TASK DIRECTIONS:
Could you print every record below exactly as it appears?

Dataset entries:
++++++++++++++++++++
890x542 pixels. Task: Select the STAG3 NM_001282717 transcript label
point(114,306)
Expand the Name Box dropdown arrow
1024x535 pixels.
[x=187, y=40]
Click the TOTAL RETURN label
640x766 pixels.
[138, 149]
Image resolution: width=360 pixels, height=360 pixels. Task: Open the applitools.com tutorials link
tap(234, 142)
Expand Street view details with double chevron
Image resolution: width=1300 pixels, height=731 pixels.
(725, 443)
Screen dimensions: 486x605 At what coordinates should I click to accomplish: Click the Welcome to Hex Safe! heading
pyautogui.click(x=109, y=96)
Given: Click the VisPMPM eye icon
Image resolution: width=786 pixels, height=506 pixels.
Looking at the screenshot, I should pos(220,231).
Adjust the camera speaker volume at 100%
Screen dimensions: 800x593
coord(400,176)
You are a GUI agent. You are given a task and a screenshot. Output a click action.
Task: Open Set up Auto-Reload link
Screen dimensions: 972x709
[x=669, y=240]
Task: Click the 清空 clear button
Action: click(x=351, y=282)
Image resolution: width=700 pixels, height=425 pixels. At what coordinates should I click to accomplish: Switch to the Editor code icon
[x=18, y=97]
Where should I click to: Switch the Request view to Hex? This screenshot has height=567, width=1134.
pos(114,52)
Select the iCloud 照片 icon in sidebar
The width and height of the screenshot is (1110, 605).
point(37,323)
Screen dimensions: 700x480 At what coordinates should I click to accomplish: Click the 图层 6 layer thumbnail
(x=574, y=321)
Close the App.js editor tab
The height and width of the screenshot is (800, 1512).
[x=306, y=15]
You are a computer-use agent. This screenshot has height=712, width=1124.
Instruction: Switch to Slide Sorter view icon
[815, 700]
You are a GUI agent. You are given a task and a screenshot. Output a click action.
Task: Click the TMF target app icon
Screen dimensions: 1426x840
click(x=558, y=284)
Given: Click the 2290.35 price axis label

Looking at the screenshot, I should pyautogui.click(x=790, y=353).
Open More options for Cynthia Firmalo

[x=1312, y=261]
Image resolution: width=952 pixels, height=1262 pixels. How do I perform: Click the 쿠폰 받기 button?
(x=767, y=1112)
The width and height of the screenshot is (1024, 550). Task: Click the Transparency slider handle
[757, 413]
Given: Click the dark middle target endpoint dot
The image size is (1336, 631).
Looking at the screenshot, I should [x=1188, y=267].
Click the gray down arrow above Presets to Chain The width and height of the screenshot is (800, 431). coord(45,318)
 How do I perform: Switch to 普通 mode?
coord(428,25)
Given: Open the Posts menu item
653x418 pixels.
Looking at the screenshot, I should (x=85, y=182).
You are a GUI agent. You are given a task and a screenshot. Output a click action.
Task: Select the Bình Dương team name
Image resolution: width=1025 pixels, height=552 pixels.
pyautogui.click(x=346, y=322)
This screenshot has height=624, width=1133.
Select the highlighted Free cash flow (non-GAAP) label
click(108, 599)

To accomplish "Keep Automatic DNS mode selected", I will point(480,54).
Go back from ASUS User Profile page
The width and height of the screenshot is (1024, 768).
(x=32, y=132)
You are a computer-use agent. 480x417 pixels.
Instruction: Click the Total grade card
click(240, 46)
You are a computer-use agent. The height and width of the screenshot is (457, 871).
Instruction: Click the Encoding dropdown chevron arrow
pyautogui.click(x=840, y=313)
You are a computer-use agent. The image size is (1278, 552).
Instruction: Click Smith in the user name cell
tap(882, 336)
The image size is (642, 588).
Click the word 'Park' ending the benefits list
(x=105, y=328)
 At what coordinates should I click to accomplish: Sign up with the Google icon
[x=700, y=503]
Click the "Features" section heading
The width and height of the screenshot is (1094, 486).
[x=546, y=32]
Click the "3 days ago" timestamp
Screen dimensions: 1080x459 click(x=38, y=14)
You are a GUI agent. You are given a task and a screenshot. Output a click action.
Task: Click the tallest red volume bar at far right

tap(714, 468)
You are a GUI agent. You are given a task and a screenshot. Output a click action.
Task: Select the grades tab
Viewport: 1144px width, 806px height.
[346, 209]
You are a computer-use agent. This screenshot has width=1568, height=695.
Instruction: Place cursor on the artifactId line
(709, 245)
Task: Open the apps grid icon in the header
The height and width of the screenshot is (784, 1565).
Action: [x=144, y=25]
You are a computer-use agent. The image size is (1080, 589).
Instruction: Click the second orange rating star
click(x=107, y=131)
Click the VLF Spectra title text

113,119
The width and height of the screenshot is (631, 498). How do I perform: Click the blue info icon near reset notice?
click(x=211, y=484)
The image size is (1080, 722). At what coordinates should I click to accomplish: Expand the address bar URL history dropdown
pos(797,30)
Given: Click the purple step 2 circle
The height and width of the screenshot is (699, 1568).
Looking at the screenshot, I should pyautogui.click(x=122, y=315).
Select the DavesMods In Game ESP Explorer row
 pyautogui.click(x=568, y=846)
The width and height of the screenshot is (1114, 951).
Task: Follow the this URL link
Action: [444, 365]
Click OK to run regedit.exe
++++++++++++++++++++
THE COMPLETED TASK:
890x542 pixels. Task: Select the STAG3 NM_001282717 transcript label
point(114,306)
Expand the Name Box dropdown arrow
1024x535 pixels.
[x=187, y=40]
Click the TOTAL RETURN label
640x766 pixels.
[138, 149]
Image resolution: width=360 pixels, height=360 pixels. Task: Open the applitools.com tutorials link
tap(234, 142)
Expand Street view details with double chevron
Image resolution: width=1300 pixels, height=731 pixels.
(725, 443)
Screen dimensions: 486x605 At what coordinates should I click to accomplish: Click the Welcome to Hex Safe! heading
pyautogui.click(x=109, y=96)
Given: Click the VisPMPM eye icon
Image resolution: width=786 pixels, height=506 pixels.
Looking at the screenshot, I should pos(220,231).
Adjust the camera speaker volume at 100%
Screen dimensions: 800x593
coord(400,176)
You are a GUI agent. You are given a task and a screenshot. Output a click action.
Task: Open Set up Auto-Reload link
Screen dimensions: 972x709
[x=669, y=240]
Task: Click the 清空 clear button
Action: click(x=351, y=282)
Image resolution: width=700 pixels, height=425 pixels. At what coordinates should I click to accomplish: Switch to the Editor code icon
[x=18, y=97]
Where should I click to: Switch the Request view to Hex? This screenshot has height=567, width=1134.
pos(114,52)
Select the iCloud 照片 icon in sidebar
The width and height of the screenshot is (1110, 605).
point(37,323)
Screen dimensions: 700x480 At what coordinates should I click to accomplish: Click the 图层 6 layer thumbnail
(x=574, y=321)
Close the App.js editor tab
The height and width of the screenshot is (800, 1512).
[x=306, y=15]
You are a computer-use agent. This screenshot has height=712, width=1124.
Instruction: Switch to Slide Sorter view icon
[815, 700]
You are a GUI agent. You are given a task and a screenshot. Output a click action.
Task: Click the TMF target app icon
Screen dimensions: 1426x840
click(x=558, y=284)
Given: Click the 2290.35 price axis label

Looking at the screenshot, I should pyautogui.click(x=790, y=353).
Open More options for Cynthia Firmalo

[x=1312, y=261]
Image resolution: width=952 pixels, height=1262 pixels. How do I perform: Click the 쿠폰 받기 button?
(x=767, y=1112)
The width and height of the screenshot is (1024, 550). Task: Click the Transparency slider handle
[757, 413]
Given: Click the dark middle target endpoint dot
The image size is (1336, 631).
Looking at the screenshot, I should [x=1188, y=267].
Click the gray down arrow above Presets to Chain The width and height of the screenshot is (800, 431). coord(45,318)
 How do I perform: Switch to 普通 mode?
coord(428,25)
Given: Open the Posts menu item
653x418 pixels.
Looking at the screenshot, I should (x=85, y=182).
You are a GUI agent. You are given a task and a screenshot. Output a click action.
Task: Select the Bình Dương team name
Image resolution: width=1025 pixels, height=552 pixels.
pyautogui.click(x=346, y=322)
This screenshot has height=624, width=1133.
Select the highlighted Free cash flow (non-GAAP) label
click(108, 599)

To accomplish "Keep Automatic DNS mode selected", I will point(480,54).
Go back from ASUS User Profile page
The width and height of the screenshot is (1024, 768).
(x=32, y=132)
You are a computer-use agent. 480x417 pixels.
Instruction: Click the Total grade card
click(240, 46)
You are a computer-use agent. The height and width of the screenshot is (457, 871).
Instruction: Click the Encoding dropdown chevron arrow
pyautogui.click(x=840, y=313)
You are a computer-use agent. The image size is (1278, 552).
Instruction: Click Smith in the user name cell
tap(882, 336)
The image size is (642, 588).
Click the word 'Park' ending the benefits list
(x=105, y=328)
 At what coordinates should I click to accomplish: Sign up with the Google icon
[x=700, y=503]
Click the "Features" section heading
The width and height of the screenshot is (1094, 486).
[x=546, y=32]
Click the "3 days ago" timestamp
Screen dimensions: 1080x459 click(x=38, y=14)
You are a GUI agent. You are given a task and a screenshot. Output a click action.
Task: Click the tallest red volume bar at far right

tap(714, 468)
You are a GUI agent. You are given a task and a screenshot. Output a click action.
Task: Select the grades tab
Viewport: 1144px width, 806px height.
[346, 209]
You are a computer-use agent. This screenshot has width=1568, height=695.
Instruction: Place cursor on the artifactId line
(709, 245)
Task: Open the apps grid icon in the header
The height and width of the screenshot is (784, 1565).
Action: [x=144, y=25]
You are a computer-use agent. The image size is (1080, 589).
Instruction: Click the second orange rating star
click(x=107, y=131)
Click the VLF Spectra title text

113,119
The width and height of the screenshot is (631, 498). How do I perform: Click the blue info icon near reset notice?
click(x=211, y=484)
The image size is (1080, 722). At what coordinates should I click to accomplish: Expand the address bar URL history dropdown
pos(797,30)
Given: Click the purple step 2 circle
The height and width of the screenshot is (699, 1568).
Looking at the screenshot, I should pyautogui.click(x=122, y=315).
Select the DavesMods In Game ESP Explorer row
 pyautogui.click(x=568, y=846)
The width and height of the screenshot is (1114, 951).
Task: Follow the this URL link
Action: [444, 365]
Click OK to run regedit.exe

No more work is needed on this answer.